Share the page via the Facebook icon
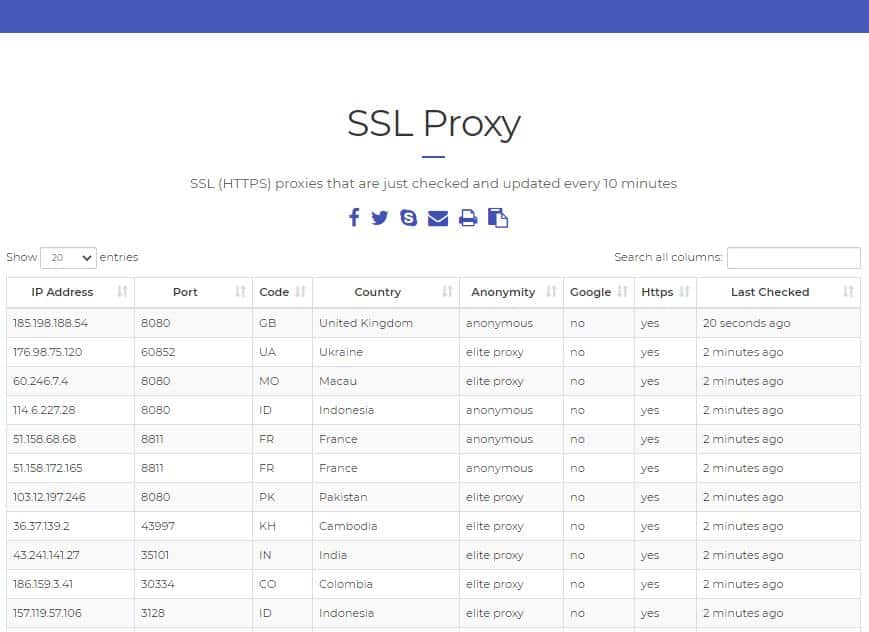The image size is (869, 632). (x=353, y=217)
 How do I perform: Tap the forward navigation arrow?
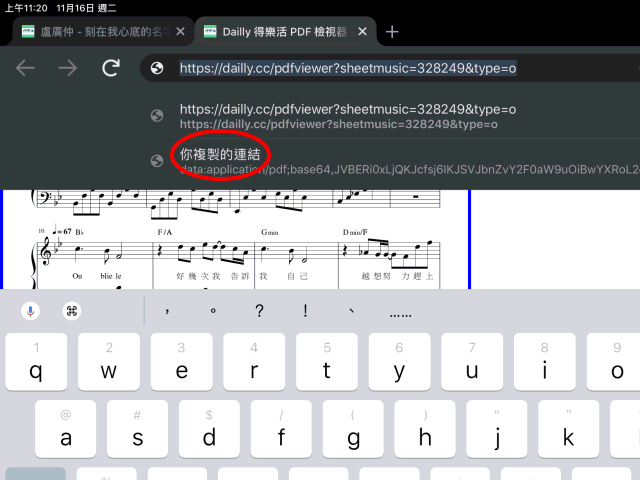(68, 68)
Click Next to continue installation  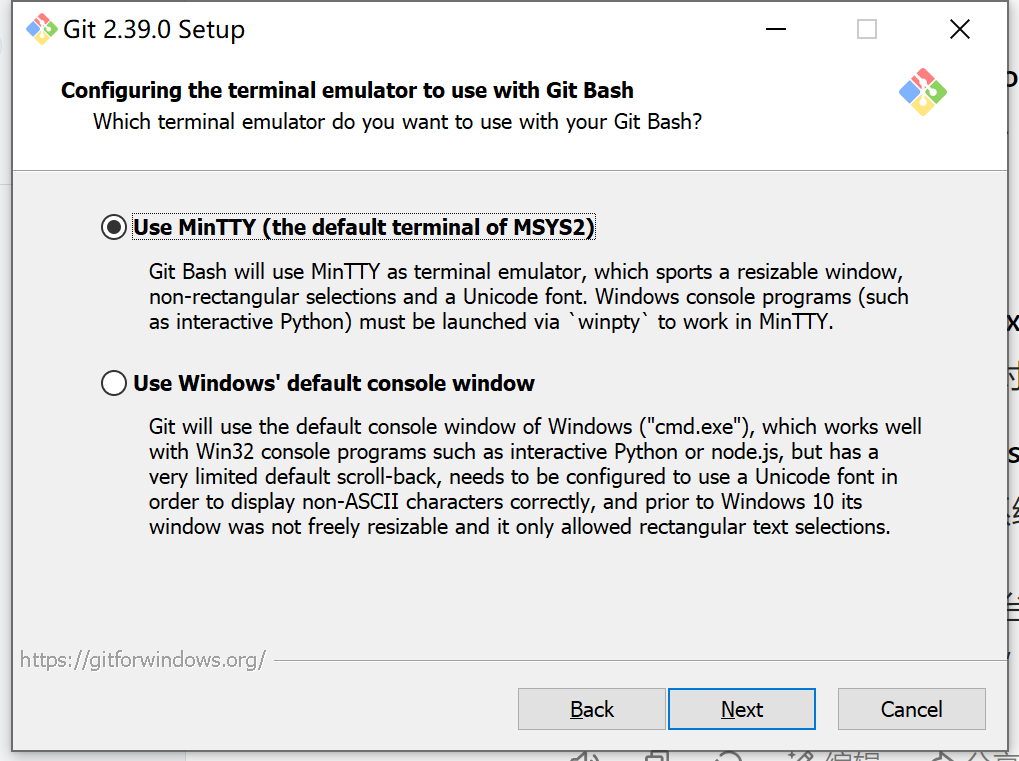click(741, 708)
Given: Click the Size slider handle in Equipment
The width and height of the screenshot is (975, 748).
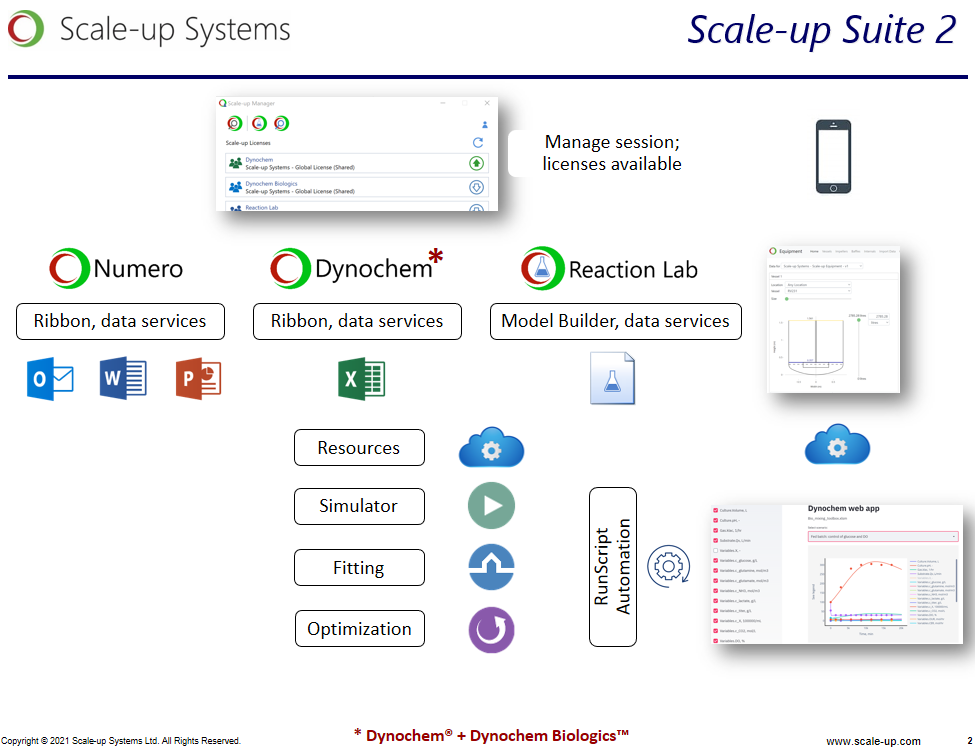Looking at the screenshot, I should pos(786,298).
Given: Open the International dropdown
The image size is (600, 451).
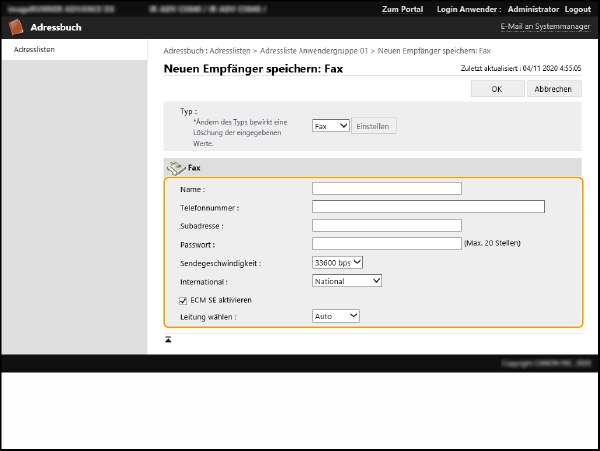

WORK TASK
Your answer must consist only of the lines from the one containing "Given: Click the" through the end of the entries, restated word for word, with no pictures.

ANSWER AREA
Given: Click the Size slider handle in Equipment
The width and height of the screenshot is (975, 748).
Looking at the screenshot, I should pos(786,298).
Given: Open the International dropdown
The image size is (600, 451).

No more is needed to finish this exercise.